In het seizoen 2022/23 begon Safari met Vanzeir-achtige cijfers: net als de huidige speler van New York Red Bulls vorig seizoen scoorde hij in zijn dertien eerste competitiewedstrijden negenmaal. Safari deed dat weliswaar in de Tweede divisie voor het beloftenelftal van Union. UR Namur, RUS Rebecq: tegen allebei deze traditieclubs wist hij op de eerste twee competitiespeeldagen te scoren. Safari spreidde zijn goals netjes, enkel in de derby tegen FC Ganshoren stond hij tweemaal aan het kanon.

Een kleine week na de terugwedstrijd tegen Ganshoren, die Union –23 met 3-0 verloor, maakte Safari zijn opwachting bij Lierse Kempenzonen. Daar viel een groot gat op te vullen: topschutter Leonardo Miramar Rocha was immers naar Polen vertrokken.
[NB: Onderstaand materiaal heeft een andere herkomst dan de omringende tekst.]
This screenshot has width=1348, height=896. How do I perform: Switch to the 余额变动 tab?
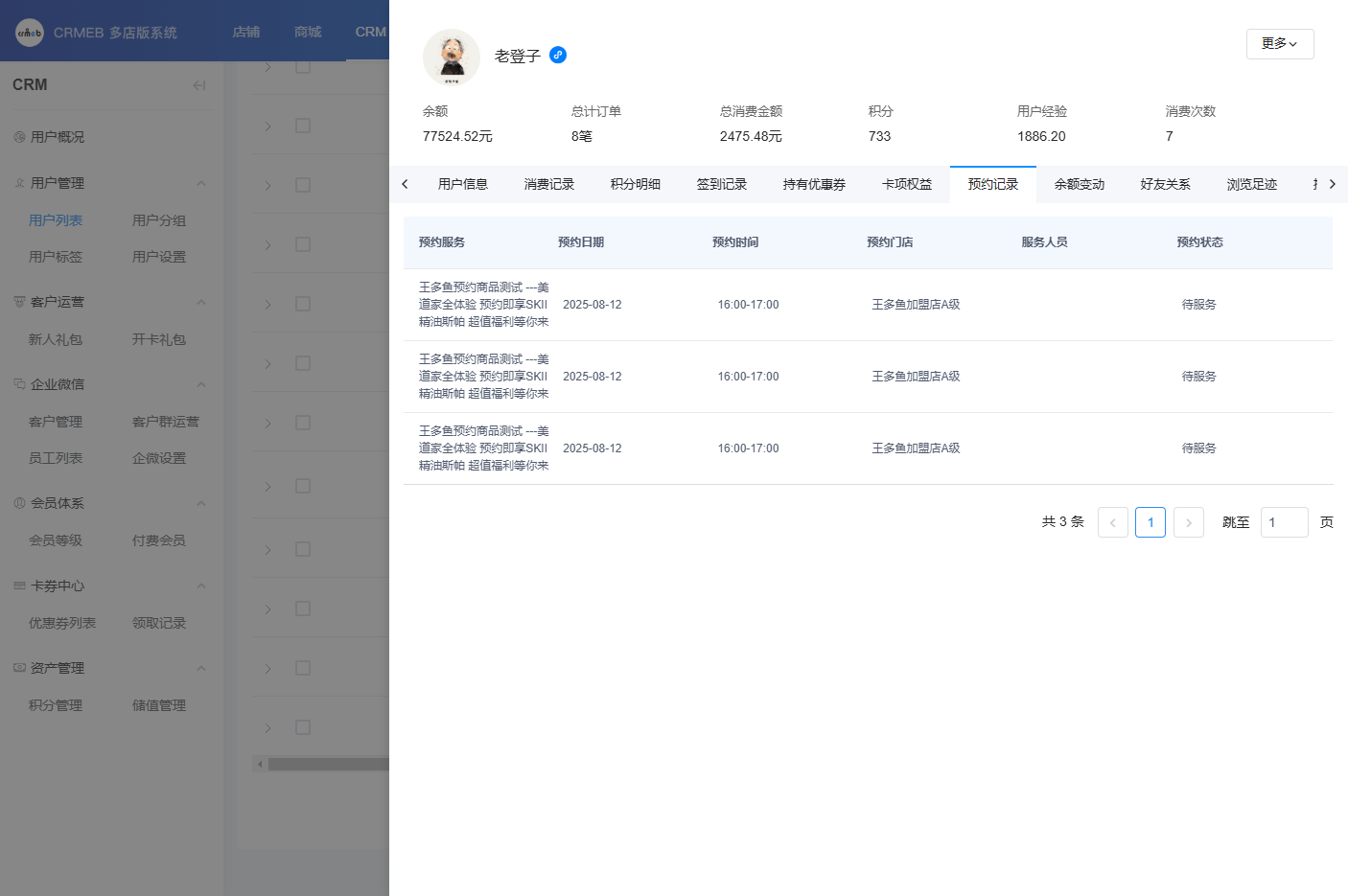click(x=1079, y=184)
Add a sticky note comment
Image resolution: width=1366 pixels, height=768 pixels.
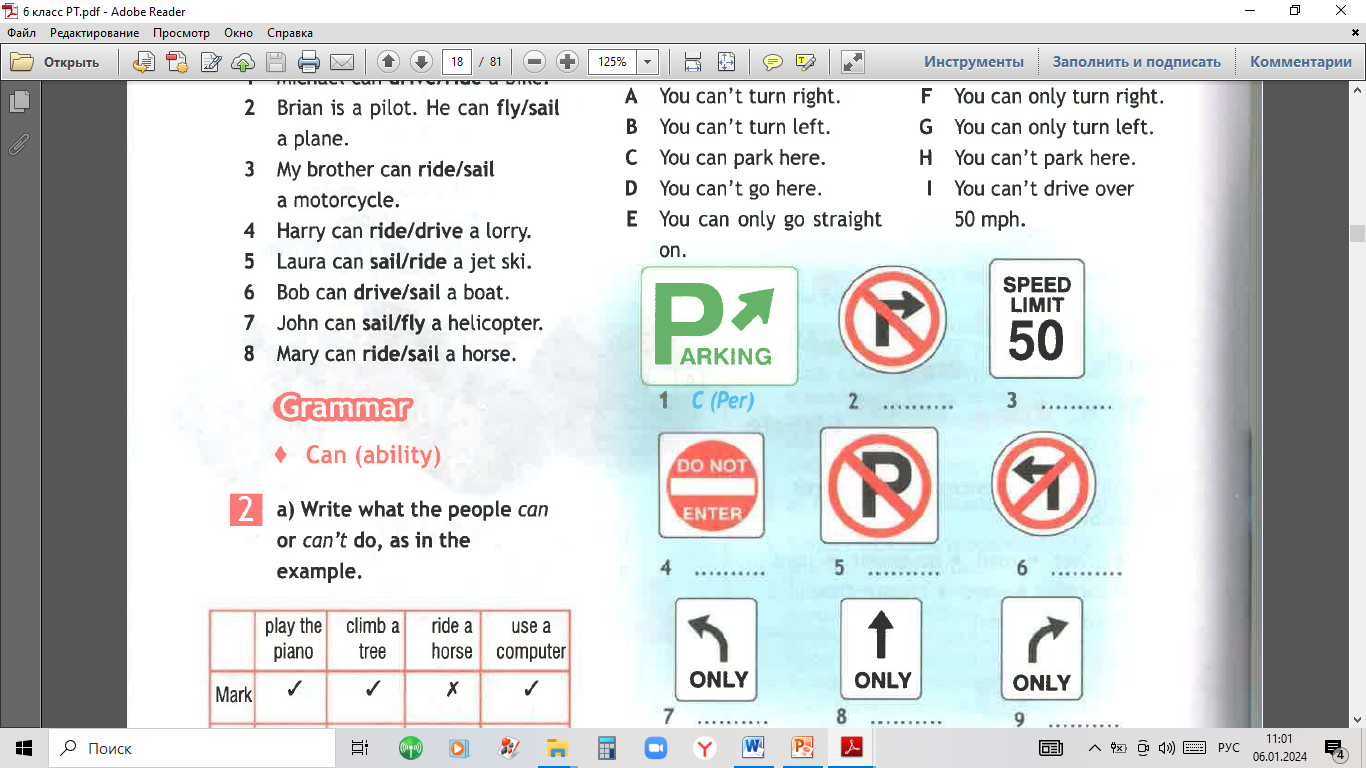(773, 62)
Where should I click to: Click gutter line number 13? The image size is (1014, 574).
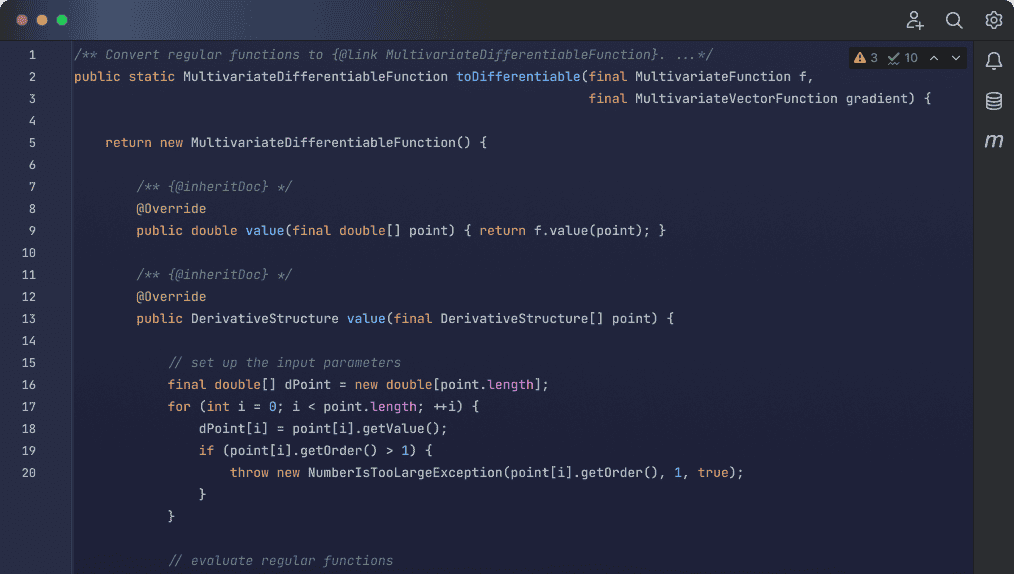click(x=29, y=319)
De Lierenaars trokken enkele dagen later weliswaar ook nog een spits met profervaring aan in de persoon van Aske Sampers, maar het spreekt toch spreekt toch vertrouwen uit.

Dat vertrouwen meende Safari niet beschaamd te hebben na zijn eerste basisplaats, thuis tegen RWDM op de derde laatste speeldag van de reguliere competitie. “Persoonlijk denk ik dat ik het goed heb gedaan. Op collectief vlak heeft de snelle tegentreffer ons natuurlijk pijn gedaan. Maar zoals je wel hebt kunnen zien: wij hebben RWDM niet losgelaten tot aan de 90e minuut”, liet Safari na de wedstrijd aan DFVF optekenen.
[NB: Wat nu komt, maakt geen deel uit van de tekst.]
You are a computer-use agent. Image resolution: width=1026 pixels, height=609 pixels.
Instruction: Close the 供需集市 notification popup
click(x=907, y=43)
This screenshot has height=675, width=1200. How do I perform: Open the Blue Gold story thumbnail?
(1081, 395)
Safari slaagde er niet in om zijn kunstje van tegen Ganshoren – twee keer scoren tegen een Brusselse club – over te doen. Over zijn niet-scoren zal hij misschien even getobd hebben, maar over het feit dat het tegen een Brusselse club was zal hij zijn slaap niet hebben gelaten. “Spelen tegen een Brusselse ploeg is voor mij niet per se specialer dan tegen een andere club. Ik begin sowieso tegen elke club met dezelfde ingesteldheid aan een wedstrijd: ik focus me voor honderd procent en ik geef me volledig”, aldus Safari, die zo meteen een antwoord gaf op de volgende vraag, namelijk of hij een Brusselaar of hij een Henegouwer is – dat was door de alternatie tussen Brusselse en Henegouwse clubs in zijn jeugdparcours niet helemaal duidelijk.

“Een Henegouwer. Ik ben van La Louvière. Daar ben ik ooit nog een jong welpje geweest”, verwijst Safari naar de bijnaam van UR La Louvière Centre. “Daarna speelde ik ook nog voor RSC Anderlecht, Sporting Charleroi en Union Sint-Gillis. Het is pas wanneer we het navragen dat Safari zich herinnert dat hij ook nog het shirt van… RAEC Mons heeft gedragen. Kijk eens aan.

Een ronde cirkel gaan we evenwel niet tekenen. Een steile pijl lijkt meer op zijn plaats, als verwijzing naar de grote passen die Safari in het voorbije halfjaar al gezet heeft. “Zoals men wel eens zegt: het kan snel gaan in het voetbal. Zowel naar boven als naar beneden”, illustreerde Safari het zelf na zijn wedstrijd tegen RWDM. “In mijn geval was het een snelle opmars naar boven. Mij hoor je niet klagen. Maar het is nu wel aan mij om hard te werken, zodat ik op dit niveau kan blijven acteren”.

“Er is ontegensprekelijk een niveauverschil tussen Eerste klasse B en de Tweede divisie. Gelukkig had ik bij Union wel al eens gesnuffeld aan de eerste ploeg, en dat was natuurlijk ook al een verschil. Dat hielp toch al wat. Maar goed, ik integreer me hier vrij snel”.